Most head coaches in football act like their job is the hardest and most serious thing in the world. Carroll acts like he’s the luckiest guy in the world. He’s relentlessly positive and so far, with few exceptions, he has been proven correct. There certainly seems to be something infectious about his attitude. During Seattle’s last game, the NFC Championship game against Green Bay, they were down by 12 points with less than three minutes to go. Seattle’s quarterback, Russell Wilson, had had by far his worst game ever, and the game seemed like a lost cause to everyone but the Seahawks themselves. The relentlessly optimistic character of their head coach, which had become a philosophy for their team, instructed them to keep playing and keep believing that they would win. They did.
What will it mean if he wins? What will it mean if he loses?
If the Seahawks win the Super Bowl, it will vault Pete Carroll into the ranks of true coaching royalty.
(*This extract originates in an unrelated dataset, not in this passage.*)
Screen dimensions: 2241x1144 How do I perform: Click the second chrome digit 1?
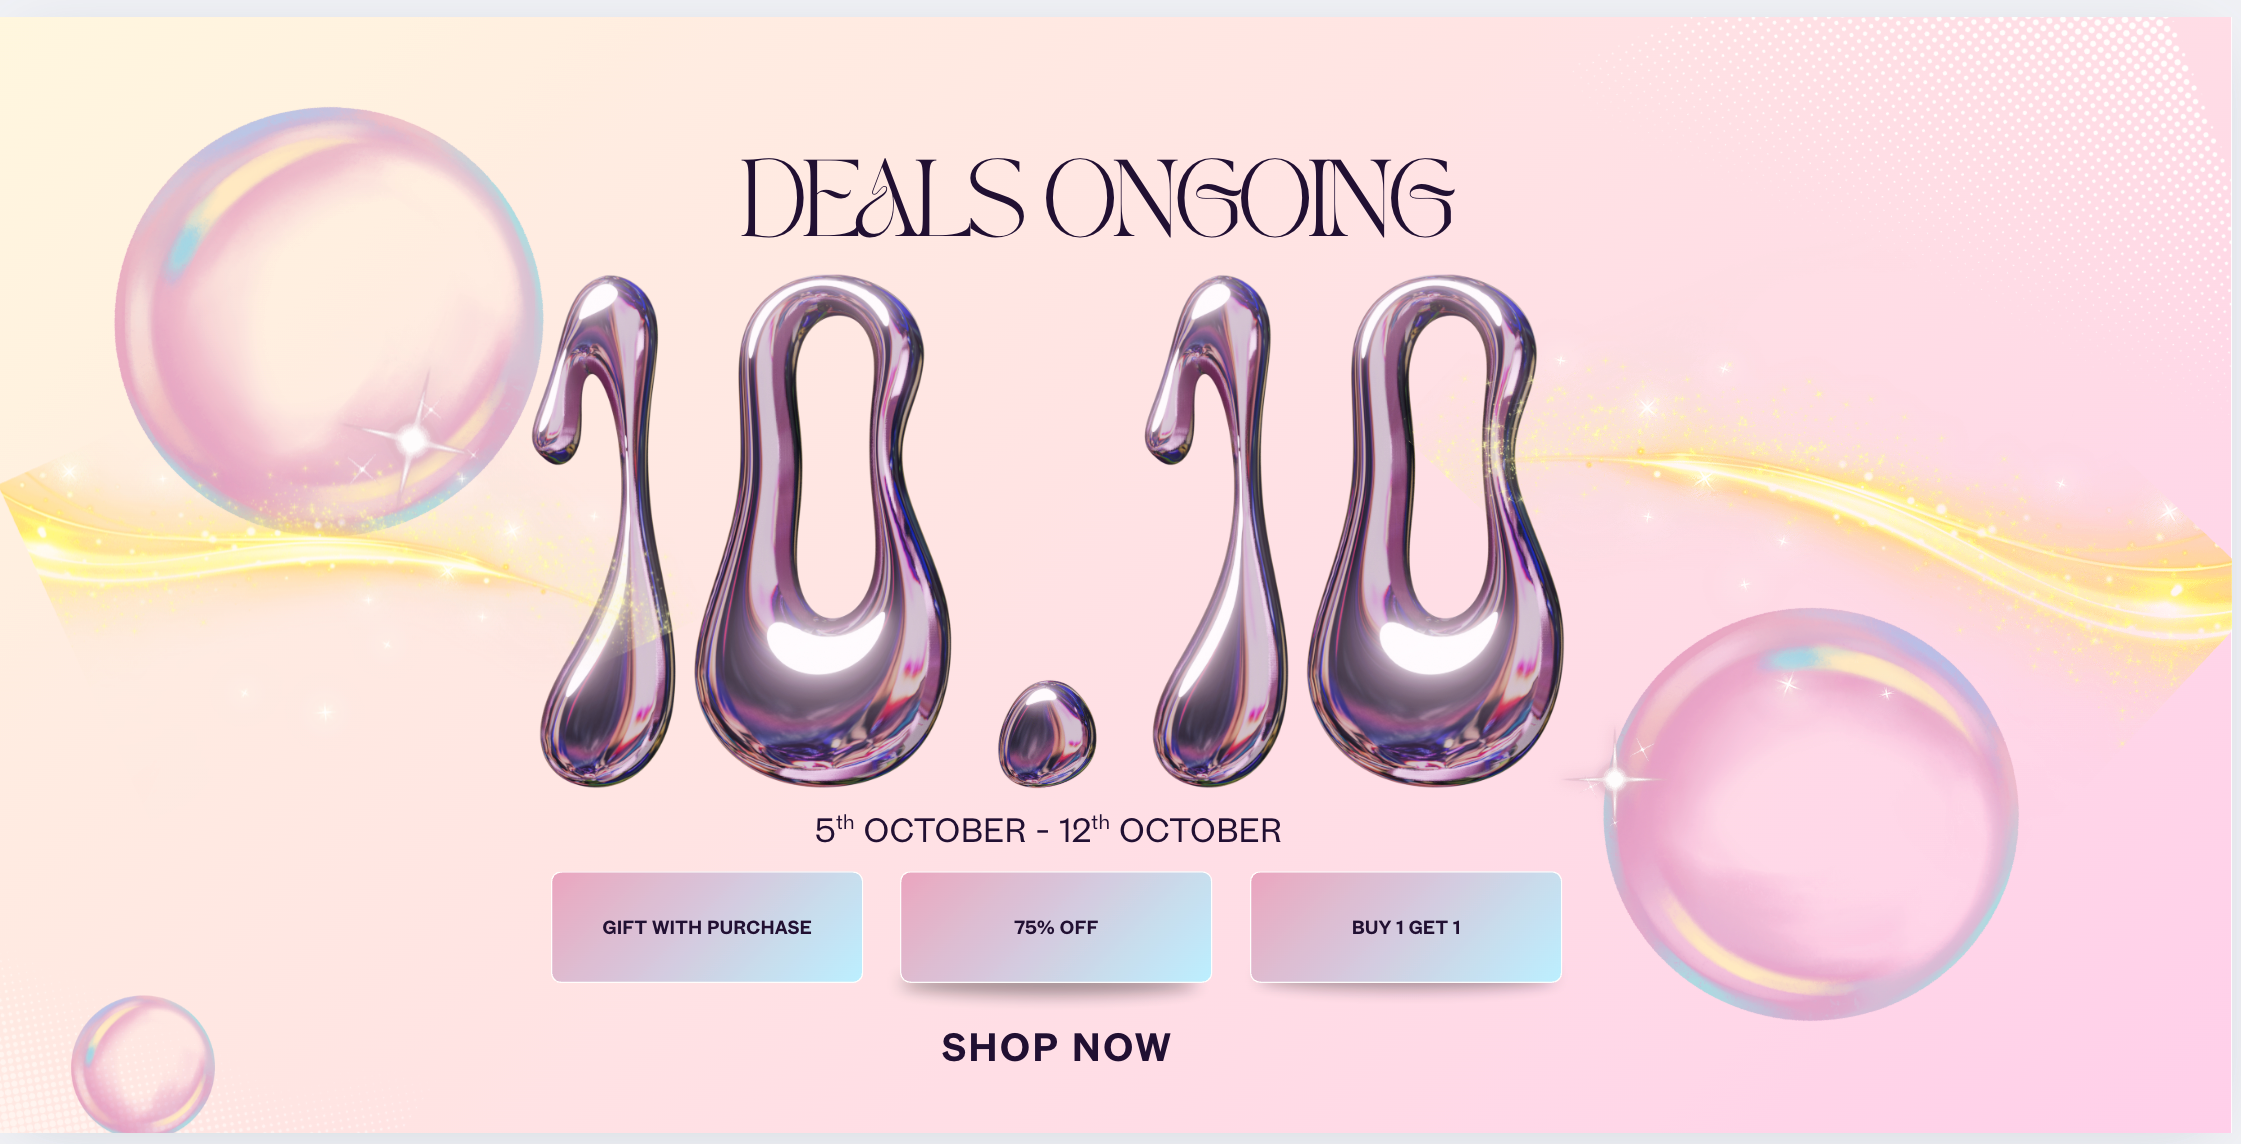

Already one of just three men who have coached a college team to a national championship and a professional team to the Super Bowl, Carroll will be included in any conversation about the best coaches ever. Repeat champions are rare in the NFL — only seven coaches have ever been able to win two Super Bowls in a row — and that fact will add to Carroll’s legend.
If the Seahawks lose, it won’t diminish Carroll’s legacy to far, but it would change the way he is seen. Without the bright lights of a repeat championship, we may see more articles written about how the Seahawks lead the league in performance enhancing drug suspension or about how Carroll’s task was made so much easier by the part-skillful but also part-lucky choice of Russell Wilson in the draft. Wilson is a wonderful quarterback and he is still paid so little on his rookie contract that it gives the Seahawks an advantage by freeing up money to spend elsewhere. If the Seahawks lose, people are going to be more likely to remember Carroll’s flight from the NCAA sanctions looming over USC. The Seahawks’ comeback victory over the Green Bay Packers will be remembered as an incredible fluke not the righteous confirmation of Carroll’s positive thinking.